**Exercise set**.
(1) Using the Parnell v. State excerpt, answer the following:
(a) On what date was the order denying Parnell's motion for discharge entered?
(b) Why did a crucial state witness become unavailable?
(c) Which case does the state rely on when no order extending the speedy trial period was entered?
(2) Retype the portion of the Parnell v. State excerpt between "500 So.2d 558" and "February 4, 1987.", inclusive, with no changes.

**Page excerpt**.
┌────────

Parnell v. State

500 So. 2d 558 | Fla. Dist. Ct. App. | 1986

500 So.2d 558 (1986)

Jeffrey PARNELL, Appellant,
v.
STATE of Florida, Appellee.

No. 84-1230.

District Court of Appeal of Florida, Fourth District.

October 29, 1986.
Rehearing and Certification of Conflict Denied February 4, 1987.

Richard L. Jorandby, Public Defender, and Gary Caldwell, Asst. Public Defender, West Palm Beach, for appellant.

Jim Smith, Atty. Gen., Tallahassee, and Lee Rosenthal, Asst. Atty. Gen., West Palm Beach, for appellee.

SALMON, MICHAEL H., Associate Judge.

Jeffrey Parnell was convicted of two counts of second degree murder and sentenced for a term of life. He raises seven *559 grounds for reversal, one of which, if correct, would require that he be discharged.

THE SPEEDY TRIAL ISSUE

After a number of matters occurred affecting his right to a speedy trial, Parnell, pro se, filed a motion for discharge contending that he had not been brought to trial within the time required by Florida Rule of Criminal Procedure 3.191. The trial judge directed the state to respond, and on July 7, 1983, an order was entered denying discharge. This is not the order that is claimed to be error, because it was correctly determined that the appellant had previously waived his right to a speedy trial; however, the denial of that motion required that Parnell's trial commence within ninety days of the order of denial. Fla.R.Crim.P. 3.191(d)(3).

A trial date was scheduled on a date within the required ninety day period; however, several weeks before the scheduled trial, the state moved for a continuance because a crucial state witness became unavailable due to a serious automobile accident that involved several members of his family, which resulted in injuries that required the witness to attend to these family members. In proceedings which will be detailed later, the trial judge granted the continuance, but was not requested to enter an order extending the speedy trial past the ninety day period even though the trial was rescheduled to a date beyond that period.

Faced with the absence of such an order, the state relies upon Rogers v. Keating, 411 So.2d 231 (Fla. 5th DCA 1982). The court in that case decided that if (1) before the expiration of the speedy trial period, (2) a court grants a continuance for reasons that would support an extension of the speedy trial period because of exceptional circumstances, and (3) reschedules the trial to a date certain, the speedy trial period is extended to the rescheduled trial date. 411 So.2d at 232. We approve the rule announced in Keating. We must determine whether the requirements of the rule were met.

└────────

**Raw data**.
┌────────

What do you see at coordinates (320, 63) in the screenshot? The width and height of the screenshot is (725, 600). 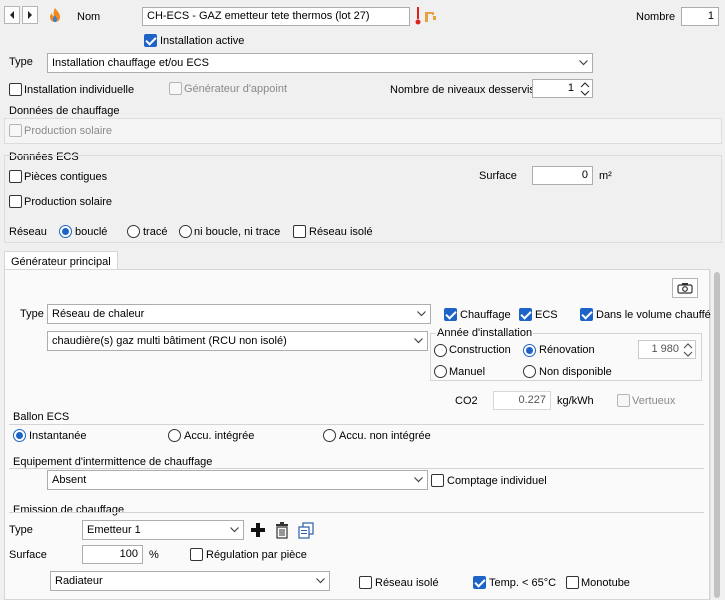 I see `installation-type-select: Installation chauffage et/ou ECS` at bounding box center [320, 63].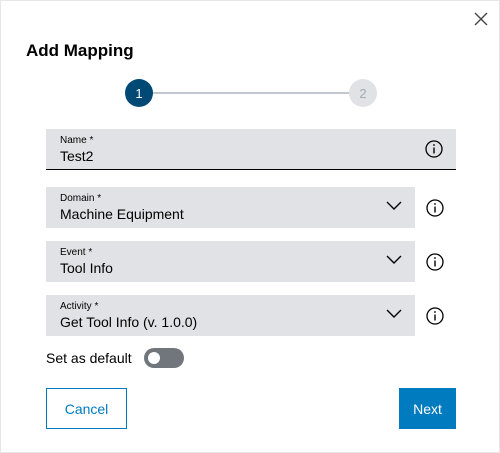  I want to click on step-2: 2, so click(363, 93).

└────────

**Responses to the tasks**.
(1)
(a) July 7, 1983.
(b) A serious automobile accident involved several members of his family and caused injuries that required him to attend to them.
(c) Rogers v. Keating, 411 So.2d 231 (Fla. 5th DCA 1982).

(2)
500 So.2d 558 (1986)

Jeffrey PARNELL, Appellant,
v.
STATE of Florida, Appellee.

No. 84-1230.

District Court of Appeal of Florida, Fourth District.

October 29, 1986.
Rehearing and Certification of Conflict Denied February 4, 1987.